= Florence DiGennaro Reed =

American behavior analyst

Florence DiGennaro Reed is a licensed behavior analyst and researcher who studies how to improve the quality of health and human services using organizational behavior management. She was a professor in and chairperson of the Department of Applied Behavioral Science at the University of Kansas until becoming the Chief Operating Officer of the Behavior Analyst Certification Board.

== Career ==
DiGennaro Reed completed her BA in psychology at Binghamton University, an MA in experimental psychology at Long Island University - CW Post Campus, and a PhD in school psychology at Syracuse University. She completed her clinical post-doctoral fellowship at the Institute for Child Development and a pre-doctoral internship in clinical psychology at the May Center for Education and Neurorehabilitation and the May Center for Child Development. She has authored over 100 articles and book chapters, edited two books, and co-authored a textbook on various behavior analytic topics including performance management, assessment, and intervention.

At KU, her lab, called Performance Management Laboratory, studied methods of staff training and performance improvement and conducted translational research.

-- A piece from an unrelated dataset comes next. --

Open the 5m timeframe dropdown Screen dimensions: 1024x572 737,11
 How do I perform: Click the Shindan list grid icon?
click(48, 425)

She has served on the editorial boards of Journal of Applied Behavior Analysis, Journal of Organizational Behavior Management, Behavior Analysis Research and Practice, Journal of Behavioral Education, Behavior Analysis in Practice, The Psychological Record, and School Psychology Review and has served as an Associate Editor for Journal of Applied Behavior Analysis, Journal of Organizational Behavior Management, Journal of Behavioral Education, and Behavior Analysis in Practice.

== Awards and honors ==

- OBM Network: Outstanding Contribution Award (2023)
- Association for Behavior Analysis International Outstanding Mentor Award (2021, 2012)
- Louise Byrd Graduate Educator Award (2021)
- J. Michael Young Academic Advisor Award (2014)

== Selected works ==

- Blackman, A. L., Ruby, S. A., Bartle, G., DiGennaro Reed, F. D., Strouse, M., Erath, T. G., & Leon-Barajas, M. (2022). Effects of a systems level intervention to improve trainer integrity. Advances in Neurodevelopmental Disabilities, 6, 304-314. * Madden, G.J., Reed, D.D., & DiGennaro Reed, F.D. (2021). Introduction to behavior analysis. New Jersey: Wiley.
- Erath, T. G., DiGennaro Reed, F. D., Sundermeyer, H. W., Brand, D., Novak, M. D., Harbison, M. J., & Shears, R. (2020). Enhancing the training integrity of human service staff using pyramidal behavioral skills training. Journal of Applied Behavior Analysis, 53, 449–464.
- DiGennaro Reed, F. D., Blackman, A. L., Erath, T. G., Brand, D., & Novak, M. D. (2018). Guidelines for using behavioral skills training to provide teacher support. Teaching Exceptional Children, 50(6), 373–380.